Никита смеялся, поглядывая на волосатое создание, а Яков заводил коней на ладью. Завел всех, на берегу остался лишь Янтарь, соловой масти, степных кровей конь Прохора. Янтаря уж обрядили в броню, оседлали и теперь заботливый Севастьян водил его вдоль по берегу, чтоб конь не застаивался. Прохор же отлучился, запропал куда-то. Яков слышал мельком насмешливые слова, сказанные кому-то Никитой – до баб, дескать, пошёл, перед боем правило у него такое.

Сосна тихо плескалась под бортами ладьи. С посеревших небес сыпал мелкий осенний дождичек. Дальний берег речки скрывала туманная хмарь.

– Странное ты создание, – потешался над Ястырем Никита. – Видно, тятька твой лихим степным наездником был, а мамка – чёрно-бурою лисицей.
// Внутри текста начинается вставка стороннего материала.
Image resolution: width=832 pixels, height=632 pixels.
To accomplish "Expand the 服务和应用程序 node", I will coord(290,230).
Ястырь обижался, косил на Никиту узким зелёным глазом, однако к кинжалу не прикасался, не пытался вытащить оружие из ножен. А вверху, на холме, там, где за кронами дерев прятался купол елецкого храма, уже началось воинское состязание. Якову слышались рёв толпы, звон железа, яростные выкрики поединщиков, конский топот. Вот уже и Прохор явился, кум королю: рожа довольная, сытая. Весело гогоча, натянул кольчугу, пристегнул латы, покрыл голову шеломом. Севастьян ходил вокруг, осматривал придирчиво, приговаривал:

– Эх, копья у нас коротковаты. А у Челубея-то копье в два раза длиннее его самого.

– Мне такого не поднять, – отвечал Прохор. – А если древко тонким будет, сломается оно об чужие доспехи, и толкового удара не получится.
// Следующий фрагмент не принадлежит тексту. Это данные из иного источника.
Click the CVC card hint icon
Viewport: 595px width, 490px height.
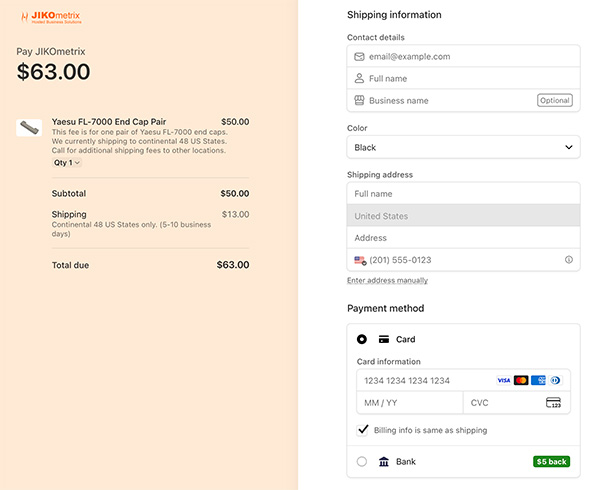pyautogui.click(x=553, y=403)
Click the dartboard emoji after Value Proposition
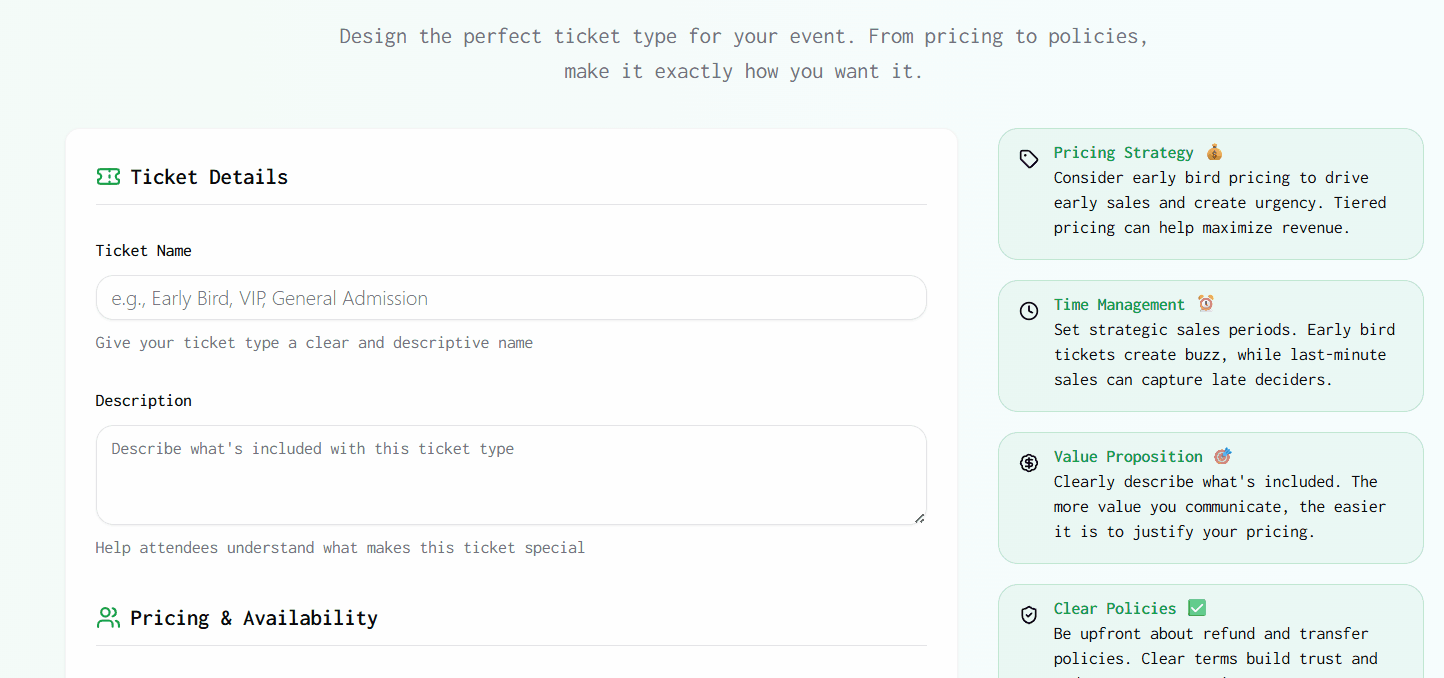The height and width of the screenshot is (678, 1444). pos(1222,455)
– Не пытайся метить в доспех, – наставлял Никита. – Наноси удар между грудью и плечом – там, где наплечи и нагрудник сходятся. А лучше всего – меть прямо в шею!

– Это уж как Господь меня сподобит, – бормотал Прохор, влезая в седо.

Он был сосредоточен и суров. Молчал всю дорогу от пристани до ристалища, устроенного на площади перед княжескими хоромами, а там, принимая из рук Севастьяна копье, не смотрел уж ни на кого, кроме противника.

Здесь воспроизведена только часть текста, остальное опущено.